» Data entries:
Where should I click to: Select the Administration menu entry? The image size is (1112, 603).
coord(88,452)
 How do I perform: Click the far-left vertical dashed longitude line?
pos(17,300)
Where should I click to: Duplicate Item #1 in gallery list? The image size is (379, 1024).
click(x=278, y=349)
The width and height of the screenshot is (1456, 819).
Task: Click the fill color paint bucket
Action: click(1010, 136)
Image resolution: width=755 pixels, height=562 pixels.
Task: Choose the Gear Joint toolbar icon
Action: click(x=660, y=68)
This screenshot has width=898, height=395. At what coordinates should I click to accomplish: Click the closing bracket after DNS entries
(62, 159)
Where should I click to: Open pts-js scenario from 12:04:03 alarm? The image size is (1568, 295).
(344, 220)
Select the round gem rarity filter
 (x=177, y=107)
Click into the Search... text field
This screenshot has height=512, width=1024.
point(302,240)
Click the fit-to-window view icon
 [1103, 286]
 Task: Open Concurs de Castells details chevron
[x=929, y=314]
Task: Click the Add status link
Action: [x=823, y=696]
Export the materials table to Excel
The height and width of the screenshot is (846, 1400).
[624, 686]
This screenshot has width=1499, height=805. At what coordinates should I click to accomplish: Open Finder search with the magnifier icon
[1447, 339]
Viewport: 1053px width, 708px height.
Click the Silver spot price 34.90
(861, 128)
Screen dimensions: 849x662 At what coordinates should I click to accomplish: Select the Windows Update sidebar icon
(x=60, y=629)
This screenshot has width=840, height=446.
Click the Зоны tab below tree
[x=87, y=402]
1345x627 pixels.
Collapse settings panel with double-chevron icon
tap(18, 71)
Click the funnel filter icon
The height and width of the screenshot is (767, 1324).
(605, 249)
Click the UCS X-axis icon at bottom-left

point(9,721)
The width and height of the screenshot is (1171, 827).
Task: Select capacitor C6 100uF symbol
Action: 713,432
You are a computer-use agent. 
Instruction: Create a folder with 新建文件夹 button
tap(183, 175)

» Work to complete:
Rewrite all of the records above as a numbered list with one line per item, leaving out the blank lines.

» Answer to this problem:
1. Where should I click to: Select the Administration menu entry? The image size is (1112, 603).
2. coord(88,452)
3.  How do I perform: Click the far-left vertical dashed longitude line?
4. pos(17,300)
5. Where should I click to: Duplicate Item #1 in gallery list? The image size is (379, 1024).
6. click(x=278, y=349)
7. The width and height of the screenshot is (1456, 819).
8. Task: Click the fill color paint bucket
9. Action: click(1010, 136)
10. Image resolution: width=755 pixels, height=562 pixels.
11. Task: Choose the Gear Joint toolbar icon
12. Action: click(x=660, y=68)
13. This screenshot has width=898, height=395. At what coordinates should I click to accomplish: Click the closing bracket after DNS entries
14. (62, 159)
15. Where should I click to: Open pts-js scenario from 12:04:03 alarm? The image size is (1568, 295).
16. (344, 220)
17. Select the round gem rarity filter
18.  (x=177, y=107)
19. Click into the Search... text field
20. This screenshot has height=512, width=1024.
21. point(302,240)
22. Click the fit-to-window view icon
23.  [1103, 286]
24.  Task: Open Concurs de Castells details chevron
25. [x=929, y=314]
26. Task: Click the Add status link
27. Action: [x=823, y=696]
28. Export the materials table to Excel
29. The height and width of the screenshot is (846, 1400).
30. [624, 686]
31. This screenshot has width=1499, height=805. At what coordinates should I click to accomplish: Open Finder search with the magnifier icon
32. [1447, 339]
33. Viewport: 1053px width, 708px height.
34. Click the Silver spot price 34.90
35. (861, 128)
36. Screen dimensions: 849x662 At what coordinates should I click to accomplish: Select the Windows Update sidebar icon
37. (x=60, y=629)
38. This screenshot has width=840, height=446.
39. Click the Зоны tab below tree
40. [x=87, y=402]
41. 1345x627 pixels.
42. Collapse settings panel with double-chevron icon
43. tap(18, 71)
44. Click the funnel filter icon
45. The height and width of the screenshot is (767, 1324).
46. (605, 249)
47. Click the UCS X-axis icon at bottom-left
48. point(9,721)
49. The width and height of the screenshot is (1171, 827).
50. Task: Select capacitor C6 100uF symbol
51. Action: 713,432
52. You are a computer-use agent. 
53. Instruction: Create a folder with 新建文件夹 button
54. tap(183, 175)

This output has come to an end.